The stray folds of fog floated by, and a paper ship hiding in them, made up of the debts of a mother of two children whose home was upstream.

That's when the red door at the corner of the embankment and the Alley of the Blind opened and creaked, arguing with the howls of a drawling male baritone that had wandered in from somewhere on the upper floors of the Magistrate's dormitory, rising to the very top tiers.
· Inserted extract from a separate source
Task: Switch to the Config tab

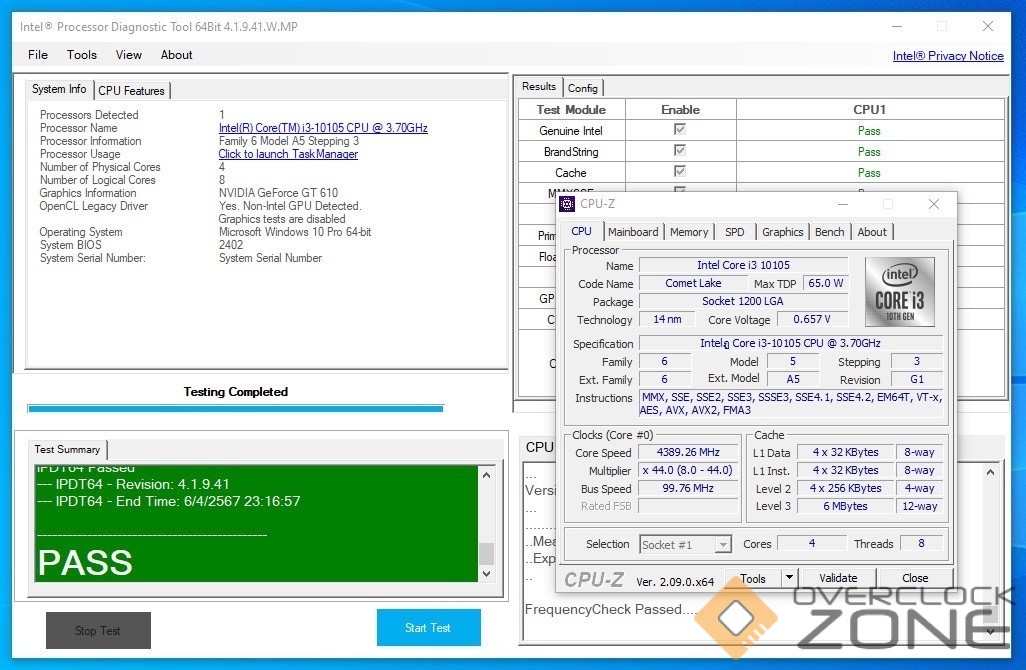Action: (583, 88)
And very few people in the Magistrate remembered that its moisture-fed roots were here, in the half-sleeping darkness of the canal.

A bird, rare in these parts, quacked, and the Magister, junior technician Galahad Wolfie, in a long gray raincoat with a hood and a canvas backpack on his back, struggled out of the spare parts-filled room where he lived, and carefully closed the door behind him. "It's dark and damp and nasty, and you forgot your knee ointment," he muttered to himself. "Give me a break, you'd better find me the key to the lock," the acerbic voice in his head asked tiredly.
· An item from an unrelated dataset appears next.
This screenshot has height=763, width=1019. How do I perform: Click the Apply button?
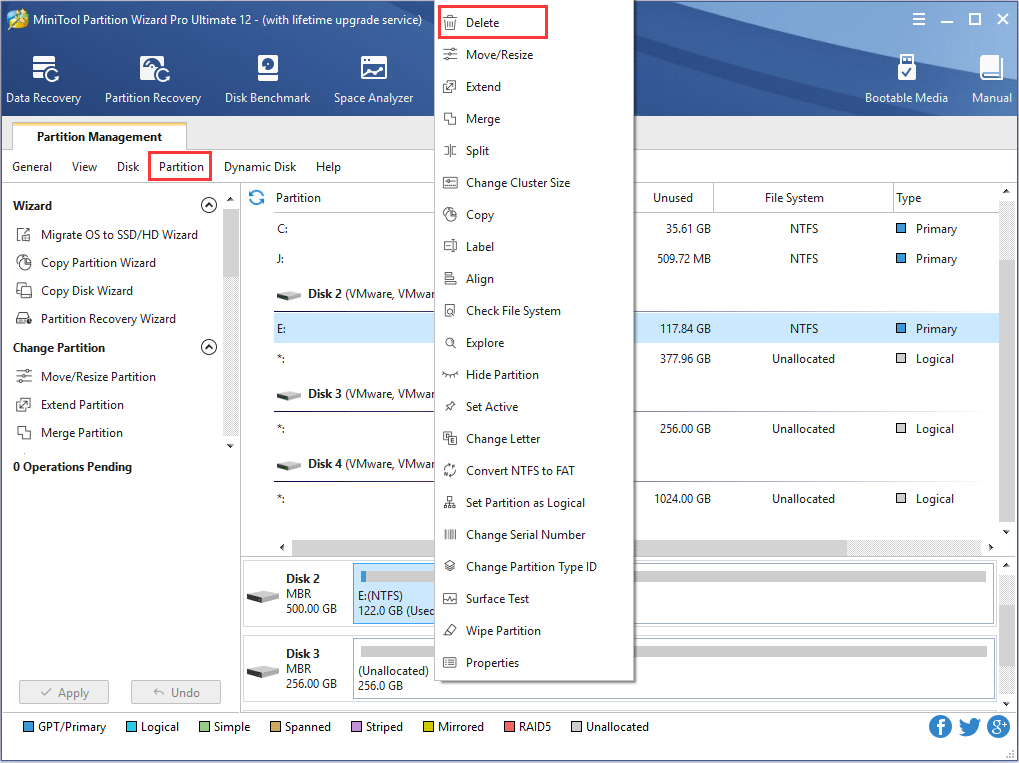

He patted his pockets like a bird with wings and started to take off his backpack, but stumbled on a small staircase and hit the door with the wooden head of the doll with a metal visor sticking out of the backpack. Reaching into a side pocket, he pulled out a key, as well as a sturdy puzzle lock, and hung it on the door.

From around the corner, the messengers with fresh pastries whirled and frightened the old man, and with the crackle, rustle, and creak of ever-unlubricated propellers, flew cheerfully over the wooden bridge across the embankment and disappeared around the corner of the canal.

Wolfie exhaled, giving them a look full of sympathy and irritation.

"What an idiot lets them through the canal..."

Another passage of squeaky inner voice was interrupted by a drop that fell on the Magister's nose, barely sticking out from under the hood. The Magister looked up at the damp pipes of the second floor, hanging over his head, which smelled of swamp and moss. Wolfie rubbed his nose with his sleeve, mentally wishing the Magistrate's sewer service good health. Another drop of water separated from the pipe and fell into the dark puddle, where Galahad's foot immediately trod as he hurried past the garbage pile along the embankment toward the loading sector, in time with the baritone that continued to howl languidly somewhere in the air.

Galahad was at that advanced age when the vivacity of his body had not yet left him but made him extremely careful with his exertion. The smooth stones of the pavement, as if they were fished from the sea, still sang their simple rhythms under the wooden soles of Magister Wolfie, just as they had sung so many years before. Still, he picked up a long stick at the carver's house, even if it reminded him of his age. With it, Galahad could walk back and forth along the embankment without difficulty, as his inner voice gently whispered, even with his eyes closed and without slipping once.

Gliding under bridges and arches, Wolfie listened to the noise of the market. A stranger wouldn't have noticed, but something was different in the familiar crisp boil of human voices swearing at each other over thousands of the most important trifles. To the usual cacophony was added some tinkling flavor, almost indistinguishable in this monstrous opera, which only echoed to the back of the canal. Ducking under the Steam Bridge, Galahad saw a group of guards climbing the sooty stairs from the side of the pedestrian zone, where the Magister was frozen.

"Damn Culties, why do we have to do all the dirty work for them? Huh, Captain? I didn't sign up for this," hissed someone's broken, shrill voice.

"Shut up, you punk. Watch your mouth, got it?" the harsh bass voice answered.